◆ Tasks to carry out ◆
1. Rescale the records from the line with "The image size is (1200, 798)." through the end of the records: repeat every line, requests included, but multiply each coordinate in the answers by 0.95 and round it to a whole number, with halves rounding up. Leave the pictures out of your answer.
2. Resume the comments on the wildfire smoke rule from the point where they stop.

◆ Provided passage ◆
IBA Comments on WSR 23-13-069

By Gary Smith

SBEIS for WSR 23-13-069 is in Violation of RCW 19.85

WSR 23-13-069 proposing wildfire smoke regulation will cost construction contractors, plumbers, electricians, landscapers, painting contractors, etc. big and small, and their customers, an estimated $2.7 billion or more per year and impose more regulatory inflation on small businesses and violates RCW 19.85 and cannot be adopted as proposed because it violates RCW 19.85. 

The Department completed a Small Business Economic Impact Statement pursuant to RCW 19.85 that was totally inadequate, and which failed to accurately reflect the cost of this regulation on small businesses affected by this proposed rule based on the Department false assumptions.

The Department assumed, incorrectly, that it would take one minute to check the PM 2.5 levels per day. As stated in its Small Business Economic Impact Statement (SBEIS) filed with the proposed rule on page three of the SBEIS. 

Based on internal technical staff estimates, employers would spend about one minute checking PM2.5 levels and would do so at an increasing frequency as the PM2.5 levels increase. (Footnote: 6)

The Department also included the following statement with that SBEIW estimate. Measures in its footnote: 

6 This time would vary depending on various reasons, for instance the method the employer uses to obtain measures.

The Department’s one-minute estimate is totally unjustified and incorrect based on its Footnote 6 for the following reasons: 

Checking the PM2.5 levels must be a daily scheduled activity to meet the requirements of the proposed rule.

  1. Workers checking the PM 2.5 levels as required are not just sitting idly doing nothing.  They must transition from their current work activity to the check of the PM 2.5 levels (workers may be working in different locations so multiple checks may be required by an affected). That transition would require the worker to finish or interrupt their current project, transition to checking the PM 2.5 levels: 10 – 15 minutes.
  2. Identify and get on the correct website(s) to check the PM 2.5 levels: 10 – 15 minutes.
  3. Compare the PM 2.5 levels to worker wildfire protection levels and determine if worker wildfire protection is required 10 – 20 minutes.
  4. Document those levels for compliance purposes: 10 – 15 minutes.
  5. Communicate with management if PM 2.5 levels required contacting the affected employees: 10 – 15 minutes.
  6. The worker who checked the PM 2.5 levels must transition back to their other work activities following checking the PM 2.5 levels: 10 – 15 minutes.

Real world time for checking PM 2.5 levels as required by the proposed rule is 25 minutes to 50 minutes per PM 2.5 check and checks are to be done at a minimum of two times per day as provided in the proposed rule.

◆ Data shown ◆
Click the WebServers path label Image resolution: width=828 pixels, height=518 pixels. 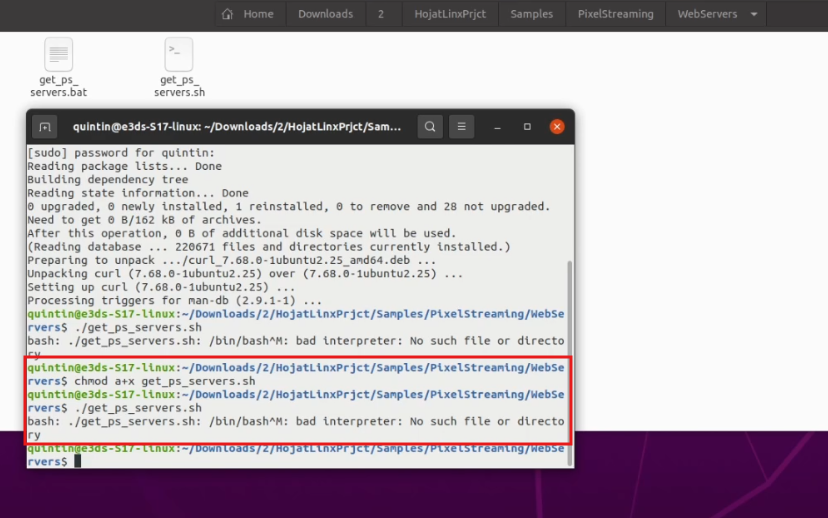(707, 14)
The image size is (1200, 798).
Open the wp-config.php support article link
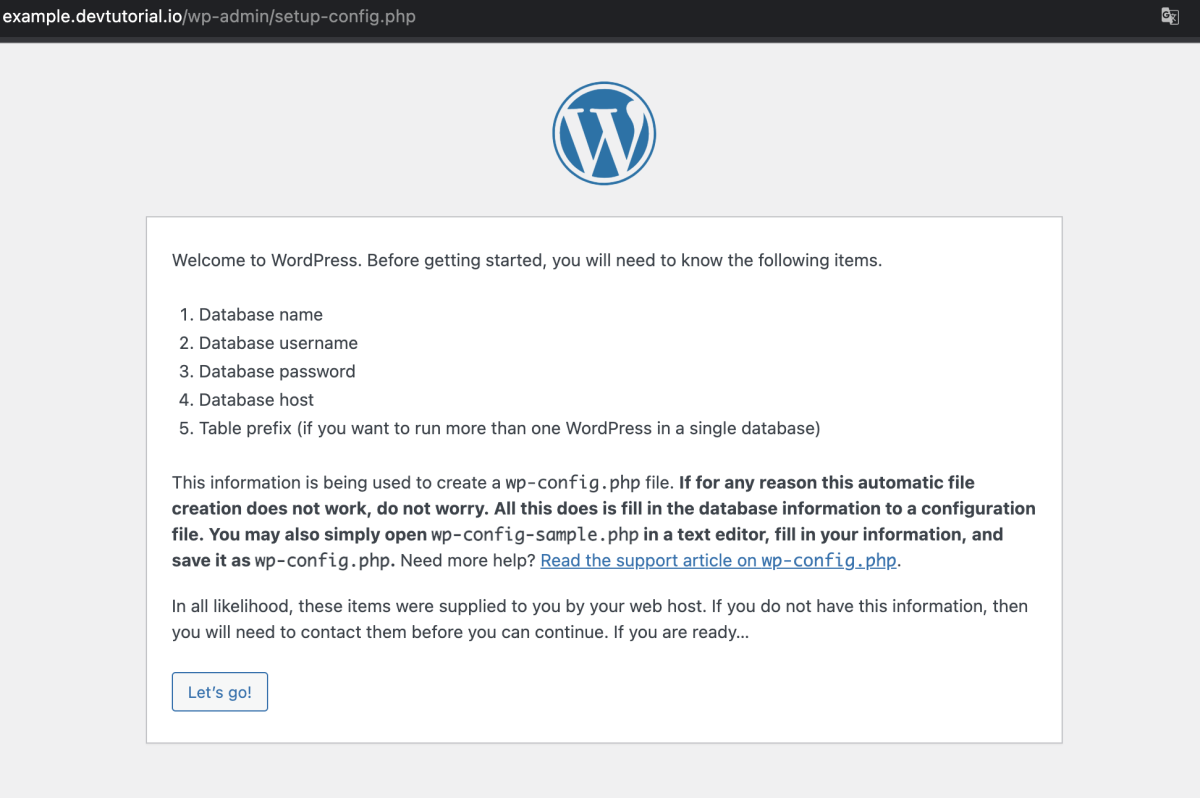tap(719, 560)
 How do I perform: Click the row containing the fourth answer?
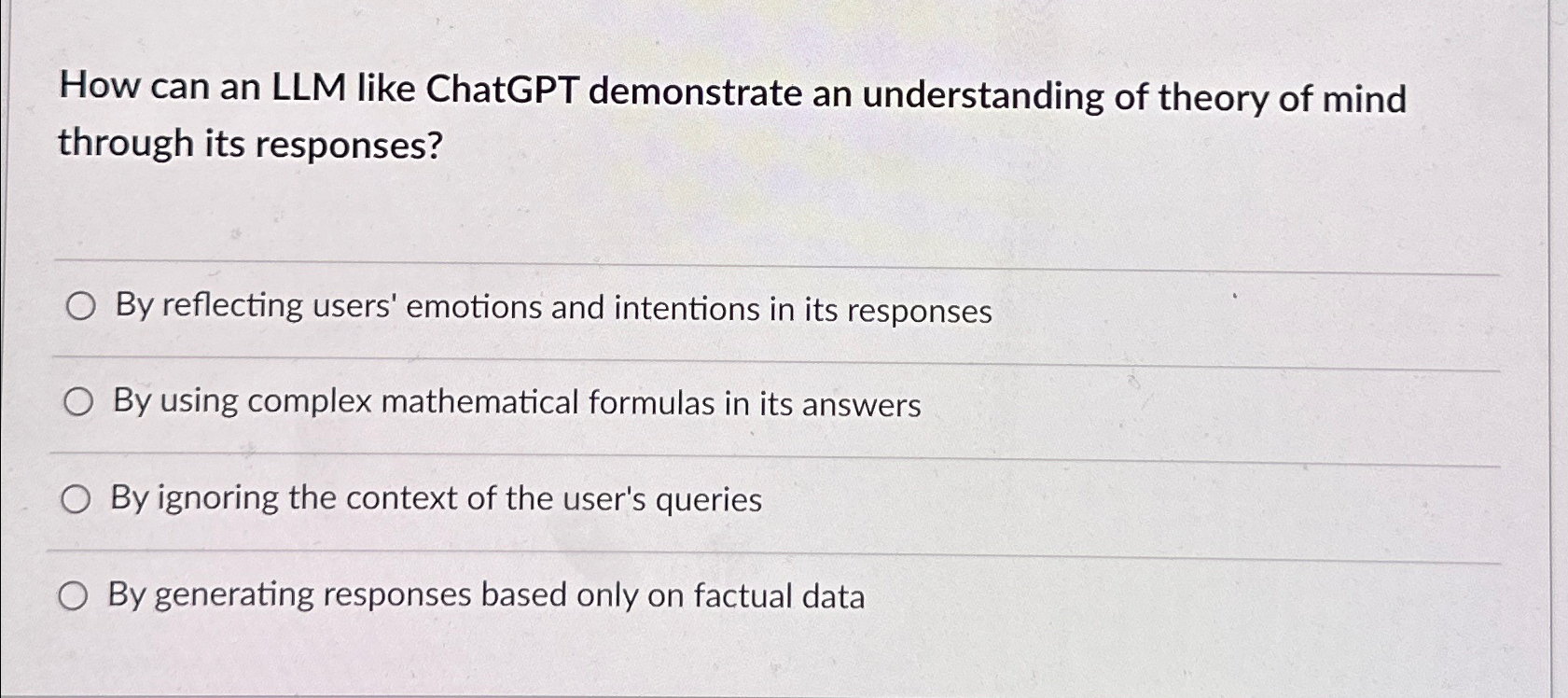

◆ Results of the exercise ◆
1.
The image size is (1200, 798).
Open the wp-config.php support article link
tap(683, 532)
 How do I perform: Click the row containing the fourth answer?

2.
The Department actually contradicts itself on page four of the SBEIS when the Department states “Second, L&I assumes that the number of checks needed during the day in addition to the initial check…” Yet the Department’s SBEIS assumes one PM 2.5 level check per day in most cases.

The proposed rule does not provide any exemption from checking PM 2.5 levels two or more times per day at worksites during the wildfire season in Washington State which currently is 164 days as stated by the Washington State Military Department, Emergency Management Division.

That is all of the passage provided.